ACTIVITY
Please transcribe every record below exactly as it appears.
ENTRIES SHOWN: Begin
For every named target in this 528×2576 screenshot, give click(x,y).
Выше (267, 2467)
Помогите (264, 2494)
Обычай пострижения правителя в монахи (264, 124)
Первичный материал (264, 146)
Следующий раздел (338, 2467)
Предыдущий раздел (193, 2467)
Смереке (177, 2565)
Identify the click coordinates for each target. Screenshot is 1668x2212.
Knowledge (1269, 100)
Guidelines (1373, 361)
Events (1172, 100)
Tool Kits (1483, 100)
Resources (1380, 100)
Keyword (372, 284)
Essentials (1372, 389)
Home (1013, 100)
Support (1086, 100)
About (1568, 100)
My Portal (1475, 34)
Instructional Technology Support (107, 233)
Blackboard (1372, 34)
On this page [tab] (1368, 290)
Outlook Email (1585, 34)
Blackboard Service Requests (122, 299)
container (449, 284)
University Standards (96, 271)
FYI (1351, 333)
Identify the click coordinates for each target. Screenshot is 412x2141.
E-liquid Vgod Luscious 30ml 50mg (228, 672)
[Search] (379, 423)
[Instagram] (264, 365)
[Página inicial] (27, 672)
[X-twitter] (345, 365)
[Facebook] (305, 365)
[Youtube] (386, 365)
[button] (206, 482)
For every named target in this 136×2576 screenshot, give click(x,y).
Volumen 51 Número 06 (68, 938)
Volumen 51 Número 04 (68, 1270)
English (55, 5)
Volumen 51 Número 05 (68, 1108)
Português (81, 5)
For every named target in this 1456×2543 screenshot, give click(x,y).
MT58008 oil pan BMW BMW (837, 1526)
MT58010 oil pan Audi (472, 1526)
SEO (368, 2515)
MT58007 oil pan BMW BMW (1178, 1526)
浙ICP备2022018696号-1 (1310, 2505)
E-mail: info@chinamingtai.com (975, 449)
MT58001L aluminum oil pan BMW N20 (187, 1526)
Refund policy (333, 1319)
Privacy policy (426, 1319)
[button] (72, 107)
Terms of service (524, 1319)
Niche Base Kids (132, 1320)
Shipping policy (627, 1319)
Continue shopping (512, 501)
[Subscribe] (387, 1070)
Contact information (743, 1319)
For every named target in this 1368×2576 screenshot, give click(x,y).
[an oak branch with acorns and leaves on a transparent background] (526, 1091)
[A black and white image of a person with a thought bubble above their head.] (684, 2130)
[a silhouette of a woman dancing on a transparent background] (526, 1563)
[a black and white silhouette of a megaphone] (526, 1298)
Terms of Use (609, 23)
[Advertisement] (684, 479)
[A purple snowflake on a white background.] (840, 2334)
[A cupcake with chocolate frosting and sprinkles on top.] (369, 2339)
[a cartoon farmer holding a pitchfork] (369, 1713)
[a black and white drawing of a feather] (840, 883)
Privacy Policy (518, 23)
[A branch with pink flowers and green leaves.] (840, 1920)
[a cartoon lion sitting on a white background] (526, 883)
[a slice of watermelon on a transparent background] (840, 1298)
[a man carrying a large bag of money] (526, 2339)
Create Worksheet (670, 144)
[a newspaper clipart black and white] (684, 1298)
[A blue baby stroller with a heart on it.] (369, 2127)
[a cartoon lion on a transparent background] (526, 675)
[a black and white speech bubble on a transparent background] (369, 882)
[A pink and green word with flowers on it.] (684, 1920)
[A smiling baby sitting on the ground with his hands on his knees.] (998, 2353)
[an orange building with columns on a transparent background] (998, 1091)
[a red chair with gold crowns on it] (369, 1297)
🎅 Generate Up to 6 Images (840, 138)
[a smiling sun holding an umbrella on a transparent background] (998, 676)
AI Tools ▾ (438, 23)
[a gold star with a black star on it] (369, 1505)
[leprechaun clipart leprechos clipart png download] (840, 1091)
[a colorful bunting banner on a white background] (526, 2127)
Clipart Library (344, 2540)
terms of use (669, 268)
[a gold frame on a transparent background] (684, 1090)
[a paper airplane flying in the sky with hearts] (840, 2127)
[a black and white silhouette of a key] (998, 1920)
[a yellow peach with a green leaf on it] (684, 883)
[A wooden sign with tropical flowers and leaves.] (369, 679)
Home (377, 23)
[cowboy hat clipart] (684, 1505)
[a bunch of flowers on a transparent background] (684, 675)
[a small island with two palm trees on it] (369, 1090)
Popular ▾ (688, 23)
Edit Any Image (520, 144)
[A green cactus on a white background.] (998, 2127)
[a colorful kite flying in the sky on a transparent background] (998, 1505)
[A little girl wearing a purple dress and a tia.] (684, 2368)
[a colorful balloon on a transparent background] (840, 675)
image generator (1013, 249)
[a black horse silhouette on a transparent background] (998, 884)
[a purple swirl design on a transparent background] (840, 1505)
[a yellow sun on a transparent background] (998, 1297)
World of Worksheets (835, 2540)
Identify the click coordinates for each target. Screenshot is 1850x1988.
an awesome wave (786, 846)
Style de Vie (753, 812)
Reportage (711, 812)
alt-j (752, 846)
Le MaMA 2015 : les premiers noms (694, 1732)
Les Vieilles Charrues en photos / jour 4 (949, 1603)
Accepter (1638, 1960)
ENTRIES SHOWN: End
SOLUTION TO THIS PROBLEM
For every named target in this 528×2576 screenshot, give click(x,y).
Выше (267, 2467)
Помогите (264, 2494)
Обычай пострижения правителя в монахи (264, 124)
Первичный материал (264, 146)
Следующий раздел (338, 2467)
Предыдущий раздел (193, 2467)
Смереке (177, 2565)
Identify the click coordinates for each target. Screenshot is 1668x2212.
Knowledge (1269, 100)
Guidelines (1373, 361)
Events (1172, 100)
Tool Kits (1483, 100)
Resources (1380, 100)
Keyword (372, 284)
Essentials (1372, 389)
Home (1013, 100)
Support (1086, 100)
About (1568, 100)
My Portal (1475, 34)
Instructional Technology Support (107, 233)
Blackboard (1372, 34)
On this page [tab] (1368, 290)
Outlook Email (1585, 34)
Blackboard Service Requests (122, 299)
container (449, 284)
University Standards (96, 271)
FYI (1351, 333)
Identify the click coordinates for each target. Screenshot is 412x2141.
E-liquid Vgod Luscious 30ml 50mg (228, 672)
[Search] (379, 423)
[Instagram] (264, 365)
[Página inicial] (27, 672)
[X-twitter] (345, 365)
[Facebook] (305, 365)
[Youtube] (386, 365)
[button] (206, 482)
For every named target in this 136×2576 screenshot, give click(x,y).
Volumen 51 Número 06 (68, 938)
Volumen 51 Número 04 (68, 1270)
English (55, 5)
Volumen 51 Número 05 (68, 1108)
Português (81, 5)
For every named target in this 1456×2543 screenshot, give click(x,y).
MT58008 oil pan BMW BMW (837, 1526)
MT58010 oil pan Audi (472, 1526)
SEO (368, 2515)
MT58007 oil pan BMW BMW (1178, 1526)
浙ICP备2022018696号-1 (1310, 2505)
E-mail: info@chinamingtai.com (975, 449)
MT58001L aluminum oil pan BMW N20 (187, 1526)
Refund policy (333, 1319)
Privacy policy (426, 1319)
[button] (72, 107)
Terms of service (524, 1319)
Niche Base Kids (132, 1320)
Shipping policy (627, 1319)
Continue shopping (512, 501)
[Subscribe] (387, 1070)
Contact information (743, 1319)
For every named target in this 1368×2576 screenshot, give click(x,y).
[an oak branch with acorns and leaves on a transparent background] (526, 1091)
[A black and white image of a person with a thought bubble above their head.] (684, 2130)
[a silhouette of a woman dancing on a transparent background] (526, 1563)
[a black and white silhouette of a megaphone] (526, 1298)
Terms of Use (609, 23)
[Advertisement] (684, 479)
[A purple snowflake on a white background.] (840, 2334)
[A cupcake with chocolate frosting and sprinkles on top.] (369, 2339)
[a cartoon farmer holding a pitchfork] (369, 1713)
[a black and white drawing of a feather] (840, 883)
Privacy Policy (518, 23)
[A branch with pink flowers and green leaves.] (840, 1920)
[a cartoon lion sitting on a white background] (526, 883)
[a slice of watermelon on a transparent background] (840, 1298)
[a man carrying a large bag of money] (526, 2339)
Create Worksheet (670, 144)
[a newspaper clipart black and white] (684, 1298)
[A blue baby stroller with a heart on it.] (369, 2127)
[a cartoon lion on a transparent background] (526, 675)
[a black and white speech bubble on a transparent background] (369, 882)
[A pink and green word with flowers on it.] (684, 1920)
[A smiling baby sitting on the ground with his hands on his knees.] (998, 2353)
[an orange building with columns on a transparent background] (998, 1091)
[a red chair with gold crowns on it] (369, 1297)
🎅 Generate Up to 6 Images (840, 138)
[a smiling sun holding an umbrella on a transparent background] (998, 676)
AI Tools ▾ (438, 23)
[a gold star with a black star on it] (369, 1505)
[leprechaun clipart leprechos clipart png download] (840, 1091)
[a colorful bunting banner on a white background] (526, 2127)
Clipart Library (344, 2540)
terms of use (669, 268)
[a gold frame on a transparent background] (684, 1090)
[a paper airplane flying in the sky with hearts] (840, 2127)
[a black and white silhouette of a key] (998, 1920)
[a yellow peach with a green leaf on it] (684, 883)
[A wooden sign with tropical flowers and leaves.] (369, 679)
Home (377, 23)
[cowboy hat clipart] (684, 1505)
[a bunch of flowers on a transparent background] (684, 675)
[a small island with two palm trees on it] (369, 1090)
Popular ▾ (688, 23)
Edit Any Image (520, 144)
[A green cactus on a white background.] (998, 2127)
[a colorful kite flying in the sky on a transparent background] (998, 1505)
[A little girl wearing a purple dress and a tia.] (684, 2368)
[a colorful balloon on a transparent background] (840, 675)
image generator (1013, 249)
[a black horse silhouette on a transparent background] (998, 884)
[a purple swirl design on a transparent background] (840, 1505)
[a yellow sun on a transparent background] (998, 1297)
World of Worksheets (835, 2540)
Identify the click coordinates for each target. Screenshot is 1850x1988.
an awesome wave (786, 846)
Style de Vie (753, 812)
Reportage (711, 812)
alt-j (752, 846)
Le MaMA 2015 : les premiers noms (694, 1732)
Les Vieilles Charrues en photos / jour 4 (949, 1603)
Accepter (1638, 1960)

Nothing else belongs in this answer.